The idea to mine Big Data to provide depth for our election coverage came from Gabby Lopez. I remember the management meeting where he expressed admiration for the work of Nate Silver in mining data so accurately as to predict an Obama re-election even when some experienced pundits thought Obama was finished.

We toyed with the idea of replicating that work here but couldn’t because we don’t have the rich reservoir of publicly available data that the US has. I lamented this situation at one IBM conference I attended and Charles Manuel, an IBM Singapore official I was talking to told me I was wrong. Good work can be done using unstructured data Mr. Manuel said, pointing out they have done it in Singapore.

I was not impressed… I told them Singapore’s politics is boringly uncomplicated compared to ours. But Mariels Almeda Winhoffer, the Filipina who is now country manager here brought in Lim Wee Tee, the IBM Singapore guy who worked on their Singapore election project to brief me.

Well… I got the impression that what they have is something like what Google is doing with data search we are familiar with but with a lot more power to do analysis. Mariels then had Chris Howard from IBM’s Sydney office to fly here to talk to me and make a presentation to ABS-CBN News led by Ging Reyes and Mark Lopez, ABS-CBN’s CIO. Chris worked with the groundbreaking Obama campaign which successfully used Big Data and social media to win the election.

Like all newsmen, we were naturally skeptical. It didn’t help that technology is somewhat alien and intimidating to many of us who were journalists when the newsrooms still used teletype machines. But Mariels was eager to show what Smart Analytics can do and offered to work with us anyway and prove their capability.

Being active social media participants ourselves, Ging and I and the rest of her news operations executives were also eager to make sense of social media activity in the 2013 mid-term elections.
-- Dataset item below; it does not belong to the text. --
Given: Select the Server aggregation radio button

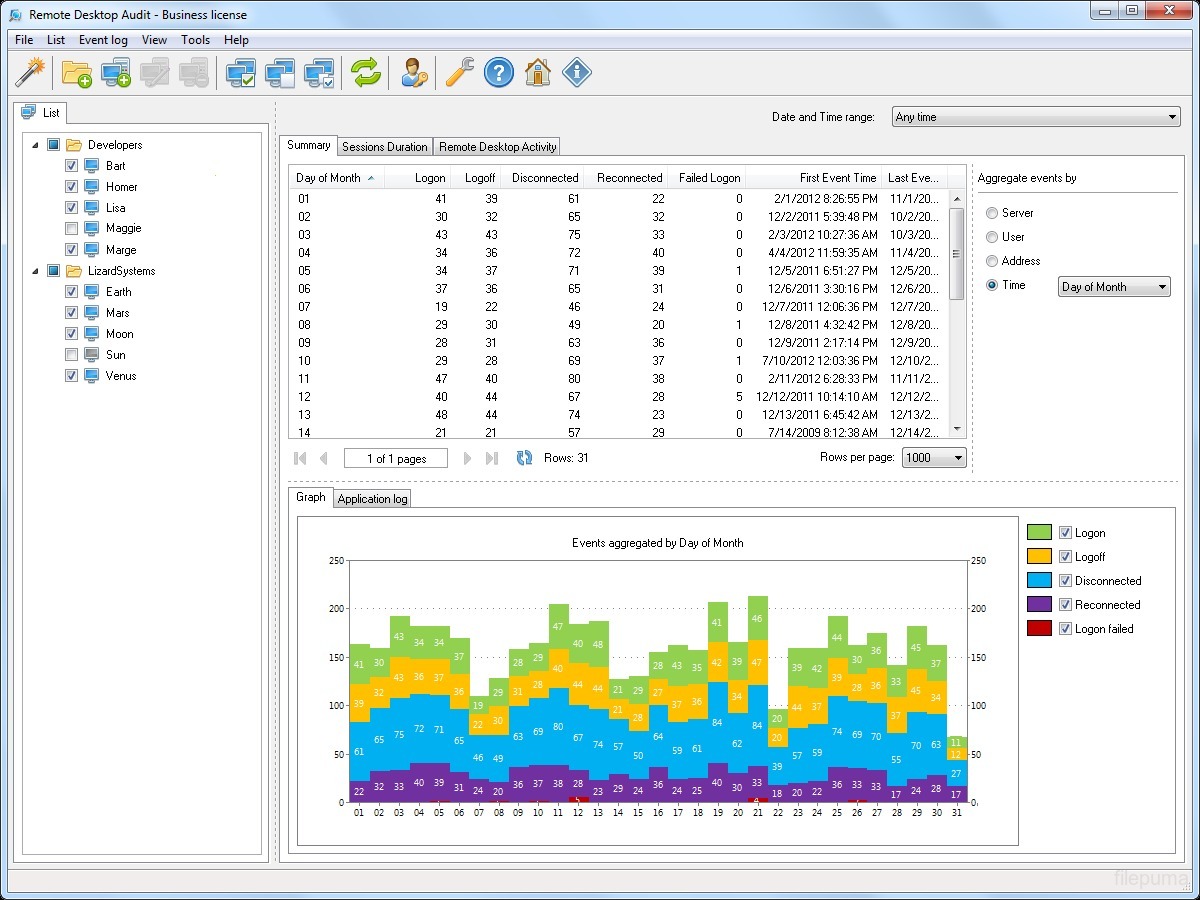Looking at the screenshot, I should [992, 213].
So we decided to take Mariels on and ABS-CBN Integrated News and Current Affairs (INCA) tied up with IBM Philippines to utilize its deep analytics expertise and patented tools to analyze public interactions on social media. Besides, we like the pioneering spirit of being the first news operation in the country to try this groundbreaking add-on to our election coverage.

We have now started to tap into publicly available information posted on Twitter and Facebook in an attempt to measure the online pulse regarding Halalan 2013. With use of a social media tracker, we are getting a good idea of who among the candidates are being talked about by netizens. We are also seeing if these public engagements are mostly positive, negative or neutral.
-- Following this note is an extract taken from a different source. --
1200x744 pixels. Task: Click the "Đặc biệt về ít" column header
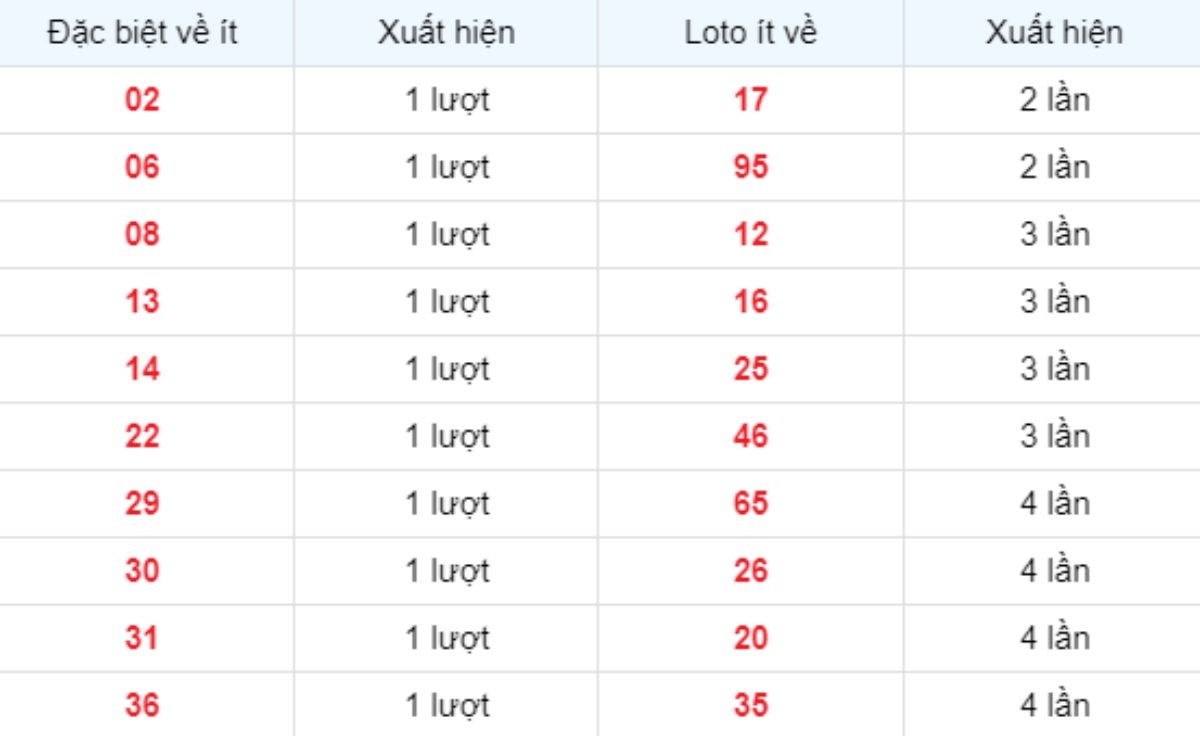[141, 32]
By analyzing social media feeds, we have an ear on the “chatter of reality.” However, we recognize the limitations of the system. The IBM guys told me this is also the first time they had to build a new dictionary to cover Tagalog, Taglish, Cebuano words.

IBM is also working on ways to make the cloud program more powerful and analyze larger data sets. They are increasing the accuracy of the insight the program is capable of so that maybe it can in the future mirror the offline world.

Mesmerizing as the IBM Analytics tool is, we view this effort to understand social media as something that’s not really about the tool, but about the message. Used properly, it should help strengthen our democracy, making vox populi come alive and have its sentiment expressed and received by the powers that be in real time… better than any House of Representatives can.

Check it out in the Halalan 2013 website: http://halalan2013.abs-cbnnews.com/battlefield/home.html and let us know what you think. It is work in progress… it is not a survey… it is an attempt to make sense of all the chatter… all for the good of our democracy. –Boo Chanco (The Philippine Star)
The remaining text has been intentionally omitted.